Appearance of chaos and bi-stability in a fear induced delayed predator–prey system: A mathematical modeling study

Abstract

Since many years ago, it has been only a priori assumption that the diversity of ecological demography is largely influenced by the direct interactions of predator and prey species. But over the years, it has also been recognized that an indirect effect can also affect the system more strongly. The effect of fear on prey species is that it restricts physical activities and feeding times of prey thereby reducing interactions with their predators and leading to an intraspecific competition among predators. By these motives, we investigate a delay-induced model inducing fear of predators on the prey population. Existence of feasible steady points, well posedness of the solutions, local & global stability, subcritical & supercritical bifurcation are well presented. The results show that predator fear reduces both prey and predator populations, but does not affect the steady state of the system. As delay increases within a specific range, it changes the dynamics of the system in a stable–unstable–stable sequences. A small delay shifts an unstable interior equilibrium to a predator-free stable equilibrium.
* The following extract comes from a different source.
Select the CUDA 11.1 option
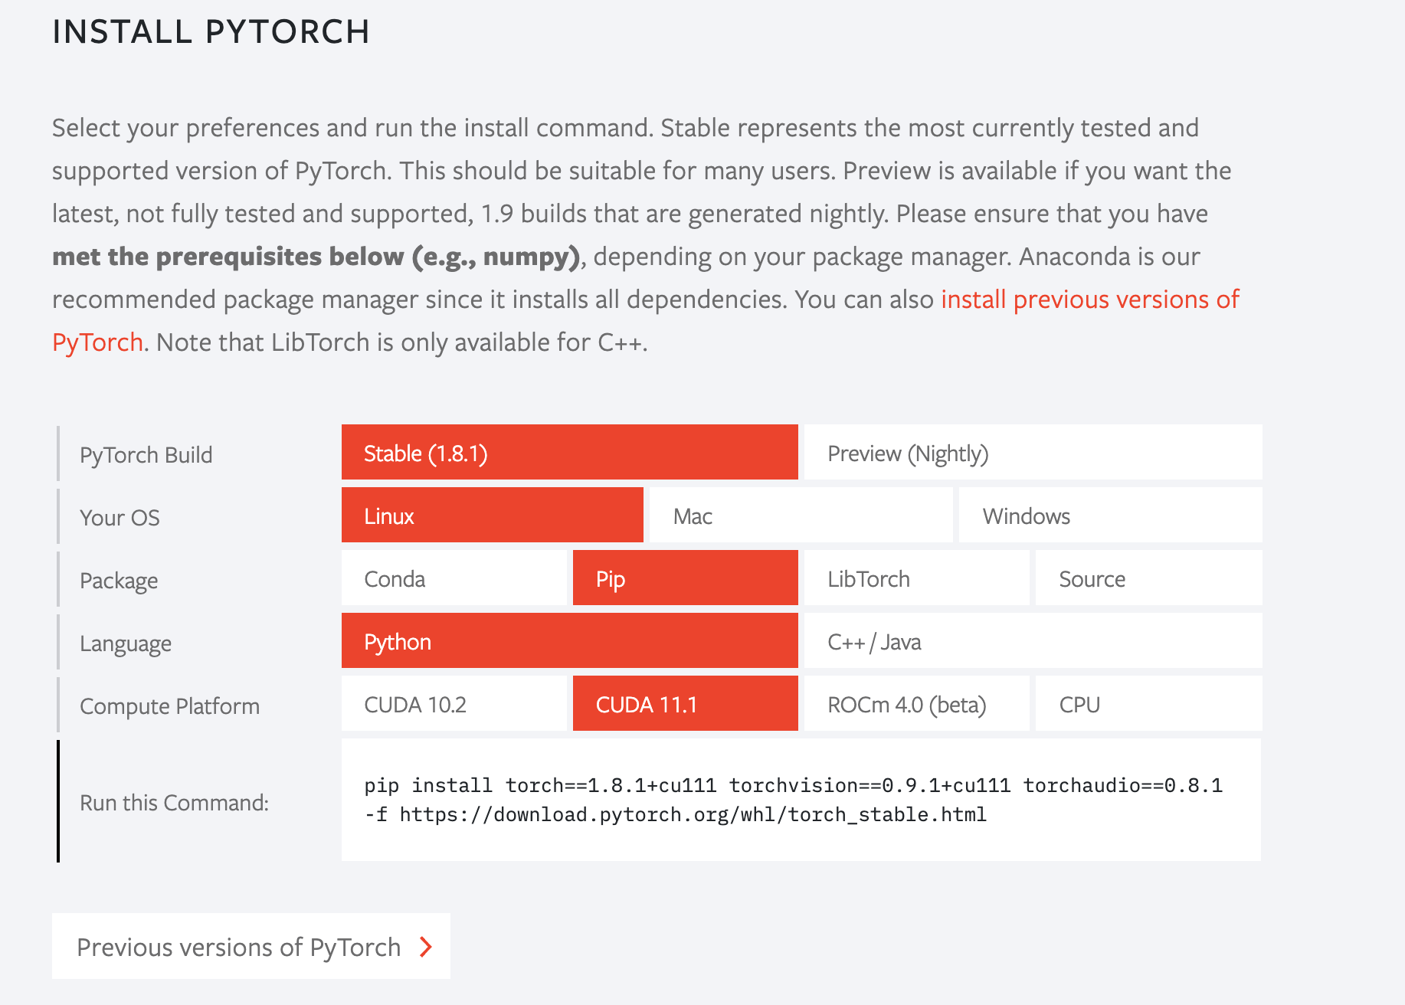1405x1005 pixels. point(684,704)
The main result of this study is that a large delay produces chaotic dynamics when cost of fear is high and prey birth is low, whereas a small delay creates bi-stable dynamics when cost of fear is low and prey birth is high. Furthermore, by increasing the competitiveness among the predators, the chaos can be completely controlled. We examine that small fear has a greater effect while relatively large fear has less effect. Delay parameter is responsible for appearing stability switch more than once. Extensive numerical simulations are also carried out for various parameters.